Es kommt anders… Erdäpfel-Gnocchi mit Ofentomaten.

Eigentlich stand dieses Wochenende am Plan, ein kreatives Rezept mit Blaukraut-Sprossen zu finden und auszuprobieren. Doch: Fokus gekippt. Und Gnocchi gekocht. Die Sprossen gab’s dann obendrauf, als Deko. Weil: so richtig nach was schmecken tun sie nicht, finde ich jedenfalls. Ich lasse mich aber belehren, falls ein anderer Gaumen bei den Sprossen eine Geschmacksrichtung erkostet hat und das Bedürfnis hat, mir das mitzuteilen. 🙂

Rezept-Titelgeber ist übrigens ein Song von Mono&Nikitaman… es kommt anders, als man denkt… wer’s nicht kennt, reinhören. Wer’s kennt und auch so mag wie ich, geht eine Runde shaken 😉

Gnocchi_Tomaten

Für die Gnocchi:

  • 1/2 kg Erdäpfel, vom Vortag
  • 150 g Mehl
  • 1 Dotter
  • 40 g lauwarme Butter

Die Erdäpfel schälen und reiben, mit dem Mehl, dem Dotter und der Butter zu einem glatten Teig verarbeiten.

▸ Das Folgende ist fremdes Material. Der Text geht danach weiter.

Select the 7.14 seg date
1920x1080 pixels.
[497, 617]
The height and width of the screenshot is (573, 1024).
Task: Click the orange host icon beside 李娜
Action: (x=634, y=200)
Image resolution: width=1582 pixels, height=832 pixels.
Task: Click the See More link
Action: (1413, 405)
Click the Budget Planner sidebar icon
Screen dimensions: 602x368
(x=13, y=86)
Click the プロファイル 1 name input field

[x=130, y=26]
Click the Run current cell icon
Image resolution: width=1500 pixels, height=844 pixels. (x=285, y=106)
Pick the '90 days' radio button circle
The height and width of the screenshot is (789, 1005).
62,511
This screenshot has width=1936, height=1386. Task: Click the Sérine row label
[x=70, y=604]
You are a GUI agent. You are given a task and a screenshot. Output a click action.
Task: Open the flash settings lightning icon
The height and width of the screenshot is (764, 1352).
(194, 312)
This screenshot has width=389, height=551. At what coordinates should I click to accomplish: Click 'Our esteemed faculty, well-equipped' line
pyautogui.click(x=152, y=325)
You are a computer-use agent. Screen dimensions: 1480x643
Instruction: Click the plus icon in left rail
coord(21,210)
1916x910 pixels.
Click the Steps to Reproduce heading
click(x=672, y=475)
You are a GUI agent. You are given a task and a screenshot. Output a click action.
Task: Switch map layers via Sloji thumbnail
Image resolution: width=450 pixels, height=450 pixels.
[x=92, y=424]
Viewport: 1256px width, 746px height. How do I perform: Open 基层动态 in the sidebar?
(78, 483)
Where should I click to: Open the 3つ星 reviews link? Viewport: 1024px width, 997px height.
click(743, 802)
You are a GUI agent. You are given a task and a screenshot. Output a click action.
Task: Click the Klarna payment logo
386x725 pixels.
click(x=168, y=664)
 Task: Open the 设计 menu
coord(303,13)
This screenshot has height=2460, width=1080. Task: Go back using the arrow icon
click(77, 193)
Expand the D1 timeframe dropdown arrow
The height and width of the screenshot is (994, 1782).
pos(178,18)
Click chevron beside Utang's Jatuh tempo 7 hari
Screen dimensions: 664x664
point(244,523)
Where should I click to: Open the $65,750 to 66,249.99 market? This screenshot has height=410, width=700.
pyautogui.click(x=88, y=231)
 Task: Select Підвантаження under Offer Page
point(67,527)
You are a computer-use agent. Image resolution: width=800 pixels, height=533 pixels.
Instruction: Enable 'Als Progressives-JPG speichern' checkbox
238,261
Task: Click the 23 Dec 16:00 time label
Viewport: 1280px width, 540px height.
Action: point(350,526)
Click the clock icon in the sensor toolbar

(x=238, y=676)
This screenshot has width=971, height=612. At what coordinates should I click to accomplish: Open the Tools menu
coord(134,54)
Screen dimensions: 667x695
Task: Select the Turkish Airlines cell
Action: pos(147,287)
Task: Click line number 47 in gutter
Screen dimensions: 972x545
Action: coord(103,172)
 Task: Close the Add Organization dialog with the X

Wenn der Teig bei euch auch so klebrig ist, wie er’s bei mir war, seid nicht sparsam mit dem Mehl und fügt so viel hinzu, wie ihr benötigt, um den Teig wirklich zu einer Masse werden zu lassen, die ihr auch gut formen könnt. Denn der nächste Schritt besteht darin, aus dem Teig Rollen anzufertigen, die einen Durchmesser von ca. 2 cm haben. Davon schneidet ihr dann kleine Stücke ab, ich mache die Gnocchi immer lieber kleiner. Also ca. 1 cm breit. Diese Stücke drücke ich dann noch leicht mit einer Gabel an – müsst ihr aber nicht machen. Die Gnocchi werden in siedendem Salzwasser gar gekocht, bis sie an der Oberfläche schwimmen. In einer Pfanne ausreichend Butter – auch hier nicht sparsam sein – schmelzen und die Gnocchi langsam anbraten, bis sie braun und knusprig sind. Ich habe in die geschmolzene Butter Blaukraut-Sprossen hinzugefügt, damit die auch Verwendung finden.

Für die Ofen-Tomaten:

Kirschtomaten in eine Auflaufform geben und mit Olivenöl beträufeln. Bei ca. 180 Grad in den Ofen – bis sie aufgeplatzt sind. Voilà!

Ein Gedanke zu “Es kommt anders… Erdäpfel-Gnocchi mit Ofentomaten.”

  1. Momentan verfolgen mcih die Gnocchi-Rezepte auf den Blogs – anscheinend wird es Zeit, dass ich den Fluch durchbreche und selbst auch welche fabriziere!